Information supplied:
----

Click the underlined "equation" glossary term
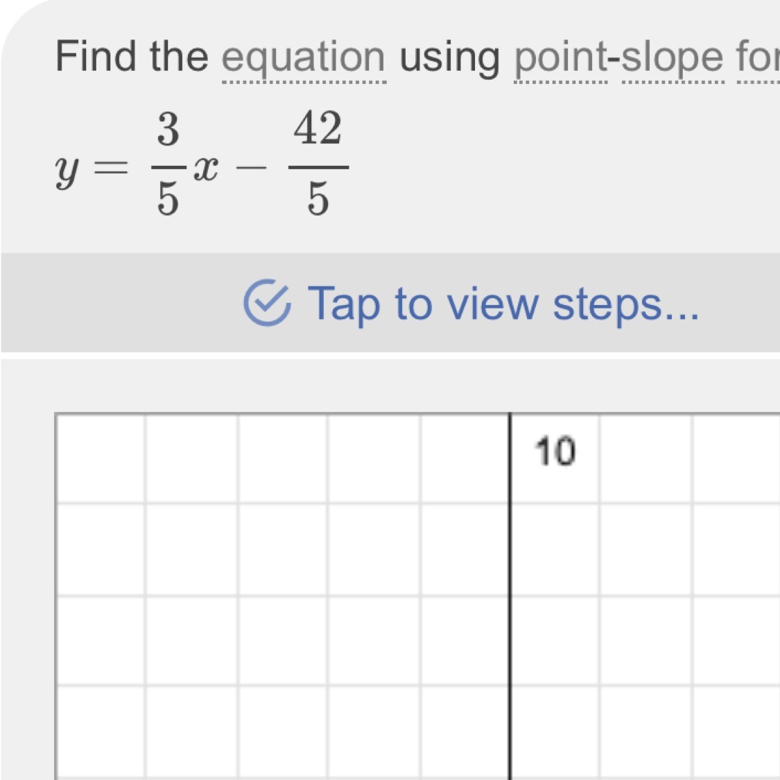The width and height of the screenshot is (780, 780). (303, 58)
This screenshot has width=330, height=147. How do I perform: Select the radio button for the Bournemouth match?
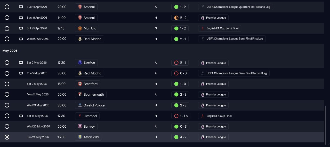pyautogui.click(x=7, y=95)
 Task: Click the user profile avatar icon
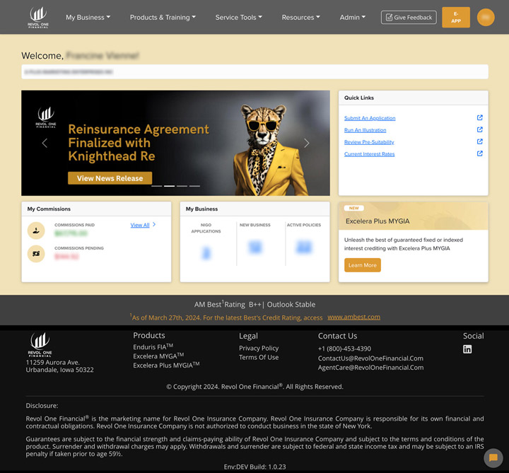[x=486, y=17]
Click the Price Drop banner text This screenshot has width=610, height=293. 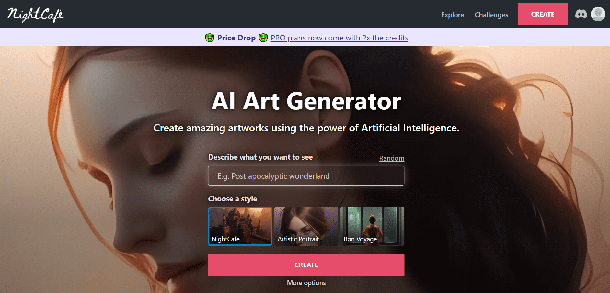(x=236, y=38)
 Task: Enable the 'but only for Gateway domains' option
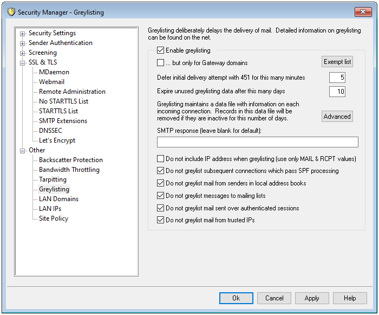coord(161,63)
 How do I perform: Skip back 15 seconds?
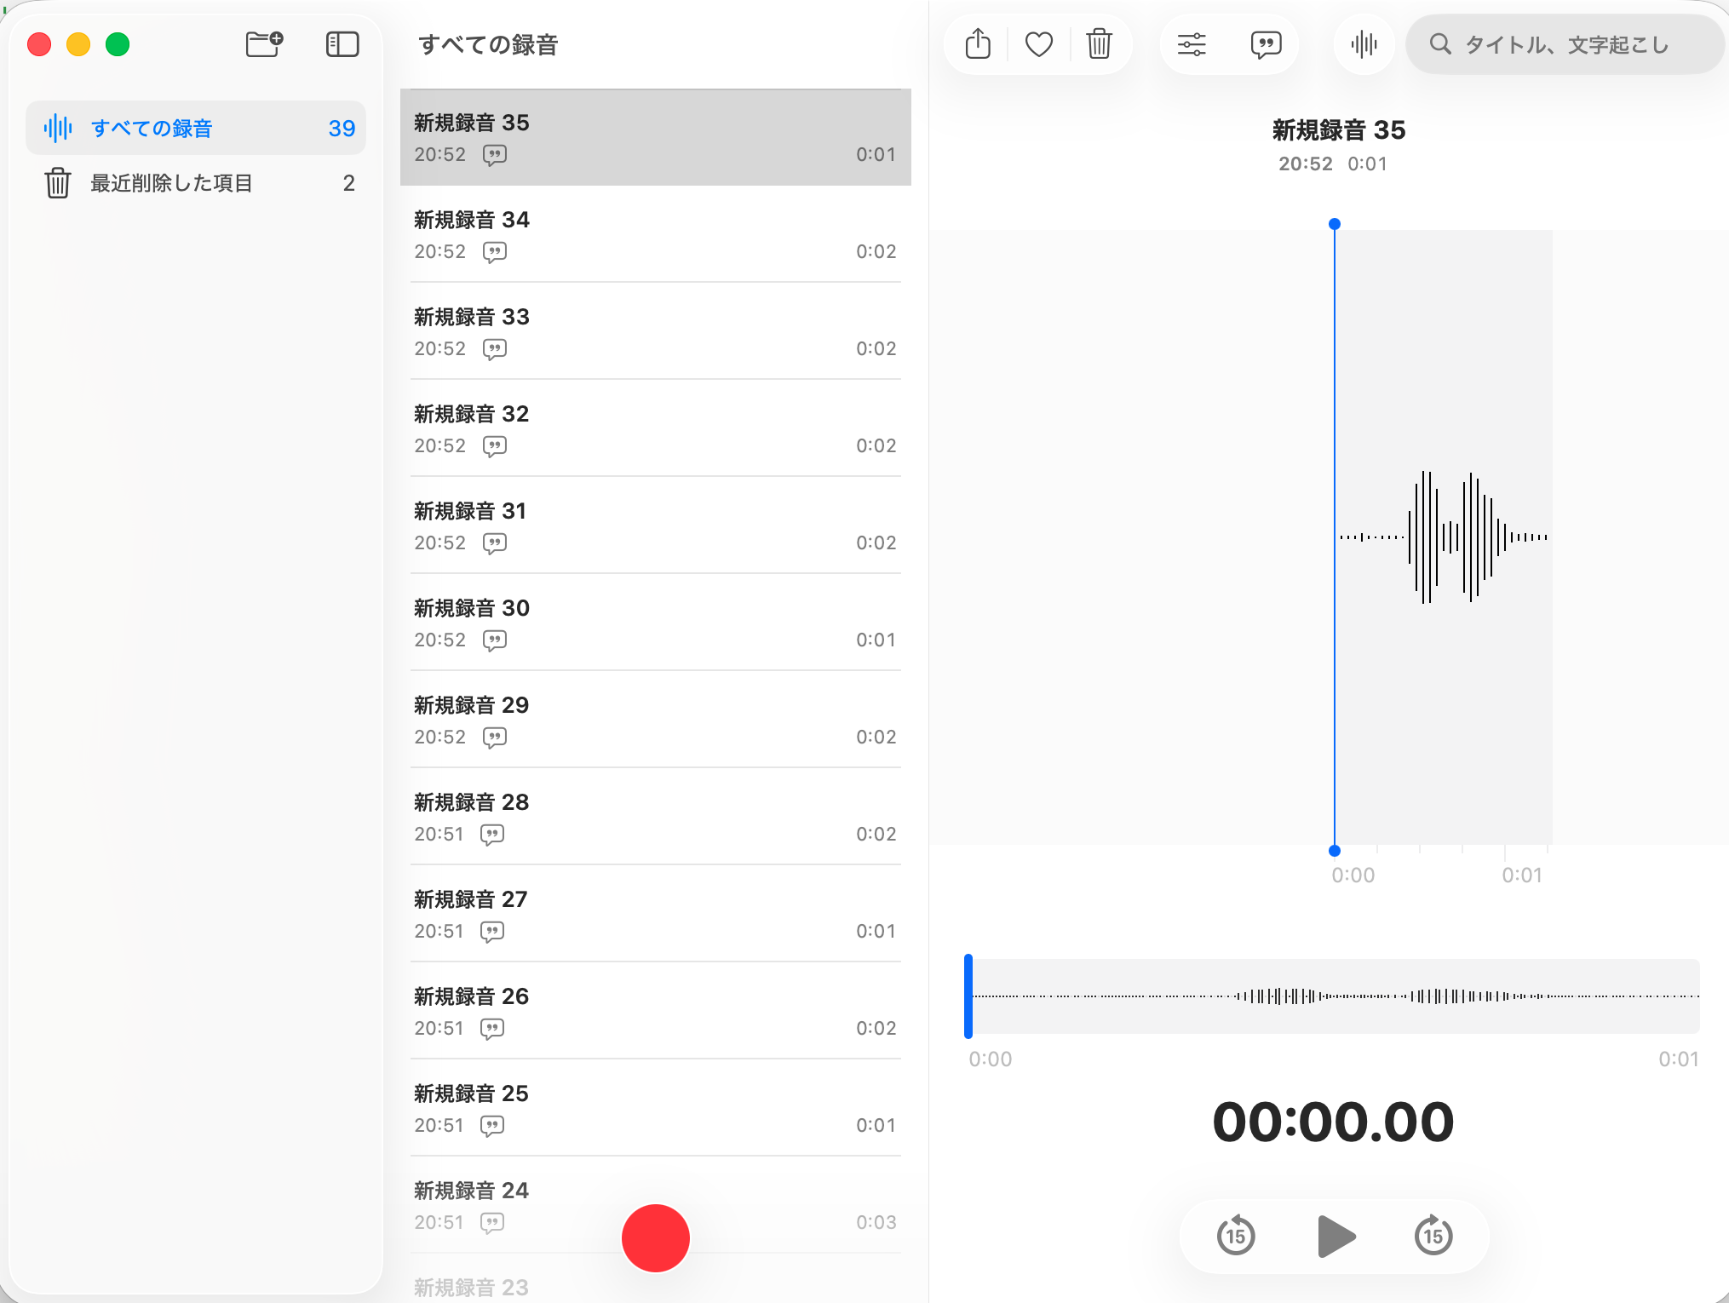point(1235,1236)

----

Exercise aim: Rewrite the data from the line containing "Task: Enable the" through the end, inclusive, with "option" replaced by "setting" and everything else unchanged. Omit the pictures.

Exercise response:
 Task: Enable the 'but only for Gateway domains' setting
coord(161,63)
 How do I perform: Skip back 15 seconds?
point(1235,1236)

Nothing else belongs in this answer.